Actually I am looking for something similar to the following functions

from the following script

darknet_zed.txt

def main(argv):

    thresh = 0.25
    darknet_path="../libdarknet/"
    configPath = darknet_path + "cfg/yolov3-tiny.cfg"
    weightPath = "yolov3-tiny.weights"
    metaPath = "coco.data"
    svoPath = None

    help_str = 'darknet_zed.py -c <config> -w <weight> -m <meta> -t <threshold> -s <svo_file>'
    try:
        opts, args = getopt.getopt(
            argv, "hc:w:m:t:s:", ["config=", "weight=", "meta=", "threshold=", "svo_file="])
    except getopt.GetoptError:
        print (help_str)
        sys.exit(2)
    for opt, arg in opts:
        if opt == '-h':
            print (help_str)
            sys.exit()
        elif opt in ("-c", "--config"):
            configPath = arg
        elif opt in ("-w", "--weight"):
            weightPath = arg
        elif opt in ("-m", "--meta"):
            metaPath = arg
        elif opt in ("-t", "--threshold"):
            thresh = float(arg)
        elif opt in ("-s", "--svo_file"):
            svoPath = arg

    init = sl.InitParameters()
    init.coordinate_units = sl.UNIT.UNIT_METER
    if svoPath is not None:
        init.svo_input_filename = svoPath

    cam = sl.Camera()
    if not cam.is_opened():
        print("Opening ZED Camera...")
    status = cam.open(init)
    if status != sl.ERROR_CODE.SUCCESS:
        print(repr(status))
        exit()

    runtime = sl.RuntimeParameters()
    # Use STANDARD sensing mode
    runtime.sensing_mode = sl.SENSING_MODE.SENSING_MODE_STANDARD
    mat = sl.Mat()
    point_cloud_mat = sl.Mat()
def getObjectDepth(depth, bounds):
    area_div = 2

    x_vect = []
    y_vect = []
    z_vect = []

    for j in range(int(bounds[0] - area_div), int(bounds[0] + area_div)):
        for i in range(int(bounds[1] - area_div), int(bounds[1] + area_div)):
            z = depth[i, j, 2]
            if not np.isnan(z) and not np.isinf(z):
                x_vect.append(depth[i, j, 0])
                y_vect.append(depth[i, j, 1])
                z_vect.append(z)
    try:
        x = statistics.median(x_vect)
        y = statistics.median(y_vect)
        z = statistics.median(z_vect)
    except Exception:
        x = -1
        y = -1
        z = -1
        pass

    return x, y, z

I am not able to find anything similar in the scripts you shared @pedrombmachado . Please correct me if I am wrong.

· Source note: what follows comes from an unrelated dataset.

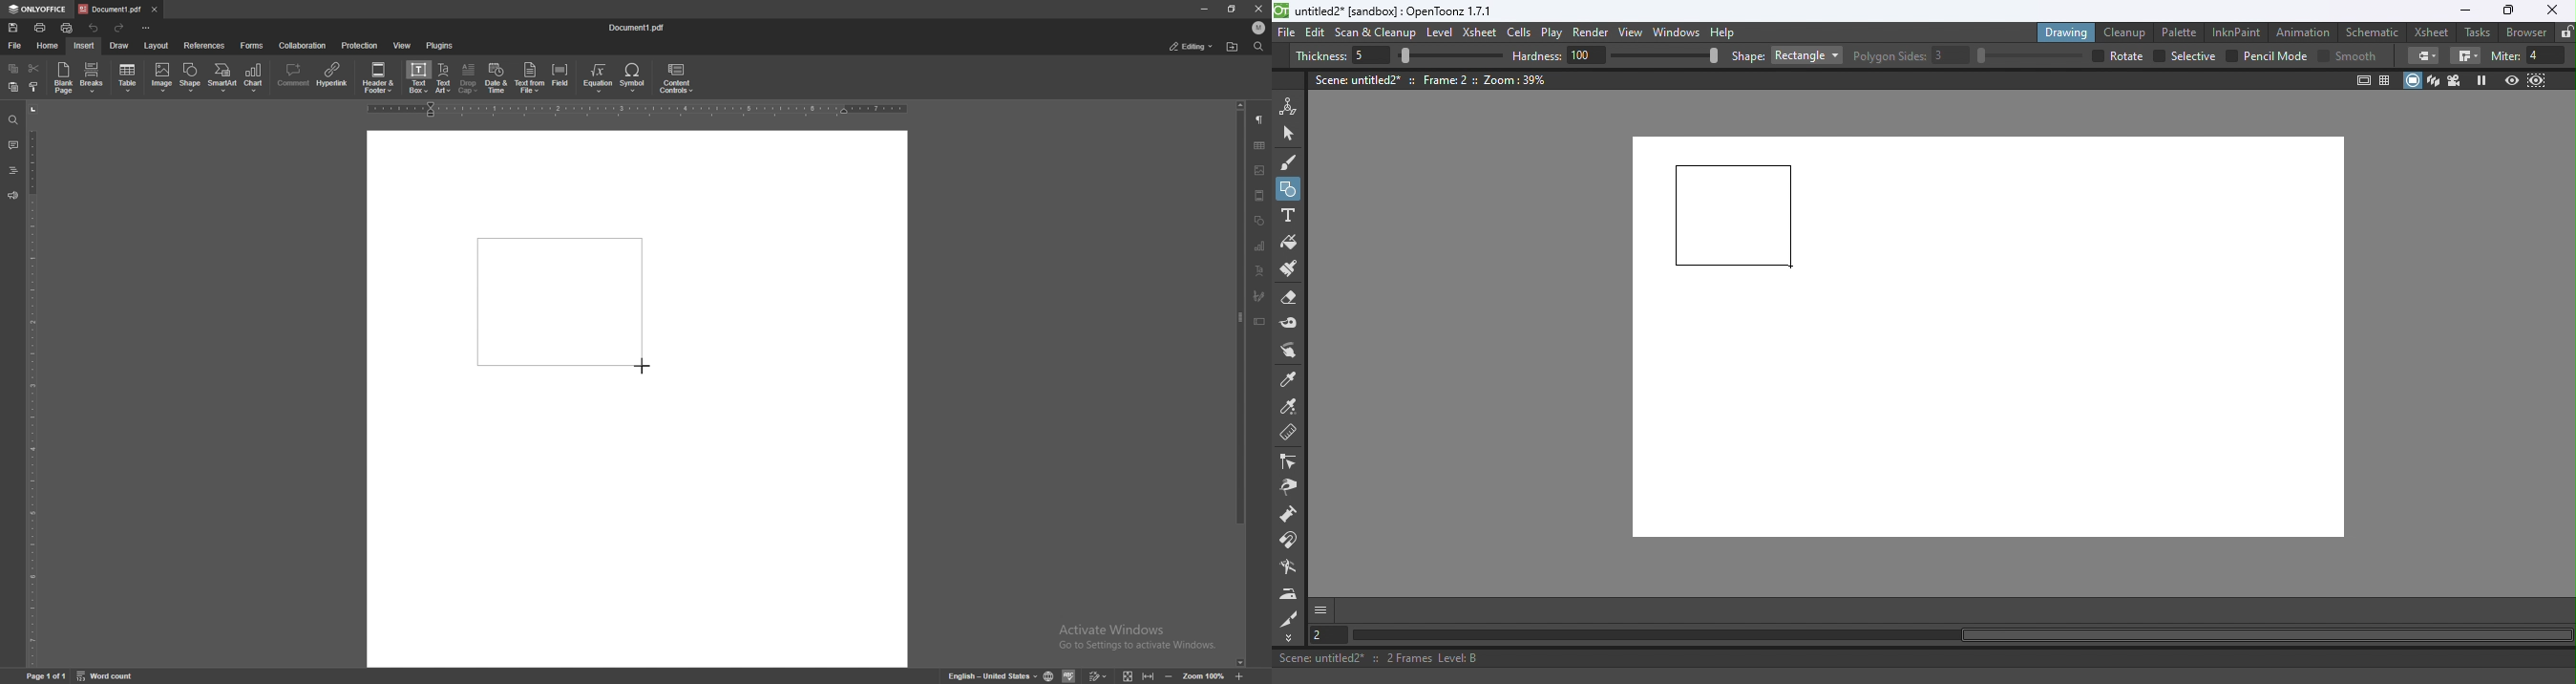 Image resolution: width=2576 pixels, height=700 pixels. What do you see at coordinates (1259, 11) in the screenshot?
I see `close` at bounding box center [1259, 11].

pedrombmachado commented 5 years ago

I got mine from here.

if not cam.is_opened(): print("Opening ZED Camera...") status = cam.open(init)

This is for the ZED camera and it is using a naive cature function. My function uses multi-threads approach on regular cameras. That source code is meant to capture the images from the camera as oposed to take adavantage of the pyrealsense library. Also be careful with this part of the source code

x = statistics.median(x_vect) y = statistics.median(y_vect) z = statistics.median(z_vect)

The best option is to use the built in functions

                # Wait for a coherent pair of frames: depth and color
                frames = pipeline.wait_for_frames()

                # Align the depth frame to color frame
                aligned_frames = align.process(frames)

                # Get aligned frames
                aligned_depth_frame = aligned_frames.get_depth_frame()
                color_aligned_frame = aligned_frames.get_color_frame()
                coverage = np.zeros((w,h))
                    for xx in range(x,x+w):
                        for yy in range(y,y+h):
                            coverage[xx-x,yy-y] = aligned_depth_frame.get_distance(xx, yy)
                    print(coverage)
                    depth_matrix = coverage.mean()

The intensions are good but the median may be 0 depending on the clip_offset.